Al respecto la señora Celia Chipahua, vecina
de Guadalupe Barreal, acudió este lunes al encuentro con autoridades
municipales manifestó: “todo lo perdimos, no pudimos sacar nada, pero gracias a
Dios ahora podremos tener una nueva casita, en aquel momento en que pasó la
tragedia pensé que podíamos morir todos”.
Por su parte Graciela Cancino Pacheco, otra
de las beneficiarias, contó que una noche de agosto del año pasado, la tormenta
Earl la despertó y fue para darse cuenta de que el río Seco había subido su
nivel, apenas y pudo sacar algunos papeles y despertar a su hijo para abandonar
el lugar cuanto antes, la impresión más grande que recibió esa noche fue ver
cómo parte de su vivienda se desprendía tras el golpe de agua, pues el río
arrasaba con lo que encontrara a su paso.
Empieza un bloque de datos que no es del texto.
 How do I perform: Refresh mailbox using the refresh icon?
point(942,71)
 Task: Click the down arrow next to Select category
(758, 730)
“Perdí mi casa por el río, tenía años
viviendo ahí y realmente no había pasado nada, esa madrugada me despertaron
vecinos para decir que el río estaba creciendo y que teníamos que movernos,
cuando nos salimos se derrumbó la mitad de mi casa, fue impresionante, aún
siento la opresión en mi pecho al recordar”, mencionó Graciela Cancino Pacheco.
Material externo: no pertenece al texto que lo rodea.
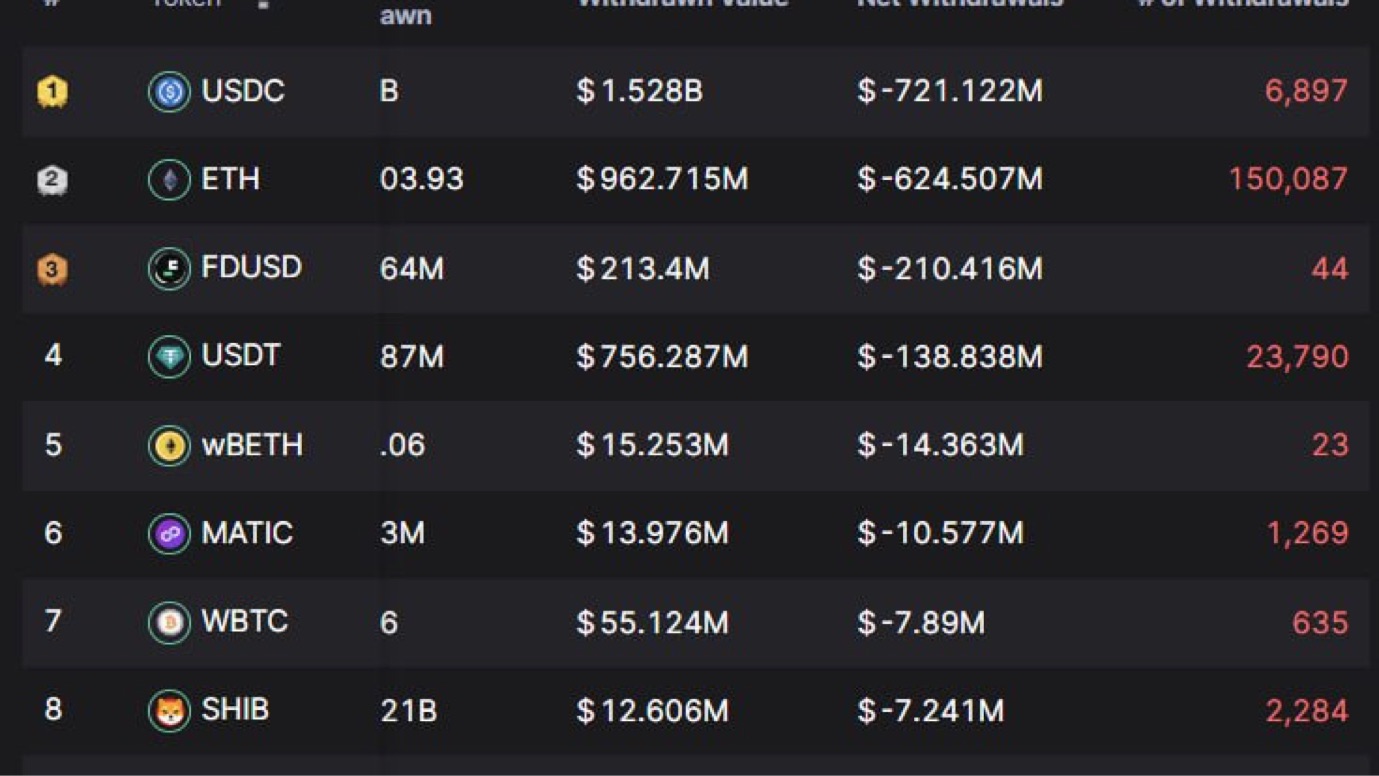Screen dimensions: 1379x776
Task: Click the MATIC token icon
Action: pos(169,533)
En tanto que María Soledad Solano Molina, de
Ampliación Carriles, también relató su vivencia a un costado del río Seco, pues
cuidando a su mamá ya en varias ocasiones se había inundado, esta última vez
fue determinante y se vieron obligados a pedir asilo en una casa prestada junto
con su madre, esposo y dos hijos, sin embargo, el recibir la noticia la mañana
de este lunes que tendrá una nueva vivienda, les ha dado un giro a su vida.
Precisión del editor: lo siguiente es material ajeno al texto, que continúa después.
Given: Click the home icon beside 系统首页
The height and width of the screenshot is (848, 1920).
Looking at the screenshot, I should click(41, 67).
“No nos dio tiempo de sacar ninguna cosa de
la casa, pero lo más importante sí: nuestras vidas. El río creció mucho y su
fuerza era sorprendente, son momentos de angustia que se viven”, recordó
mientras cargaba a su hija en brazos.
Por último Acacio Córdova Sánchez, otro de
los habitantes en la zona del río Seco, padre soltero con sus tres hijos,
reconoció el que las autoridades giren sus ojos a la que llamó sociedad
humilde, “es tan importante que alguien volteé y nos ayude, cuando uno a veces
se siente sólo, que no hay salida, y dan esta noticia de una casa pues es un
sueño hecho realidad”.
Y es que dijo con su salario de campesino
jamás le hubiera alcanzado para un patrimonio así, ahora sus pequeños Juan
Manuel de 6 años, Acacio de 7 años y Everardo de 9 años, contarán con un hogar
digno después de que su vivienda ya se había inundado en otras ocasiones.
A la reunión acudió también el síndico Luis Alberto
García Hernández, el regidor Raúl Sentíes Portilla, así como Hugo Fernández
Bernal, encargado de Obras Públicas, Desarrollo Urbano y Sustentabilidad;
Adriana Campollo Lagunes, enlace institucional; Jesús Ávalos Ibarra, titular de
la Unidad de Protección Civil y María de los Ángeles Sahagún Morales directora
de Promoción Humana y Desarrollo Social.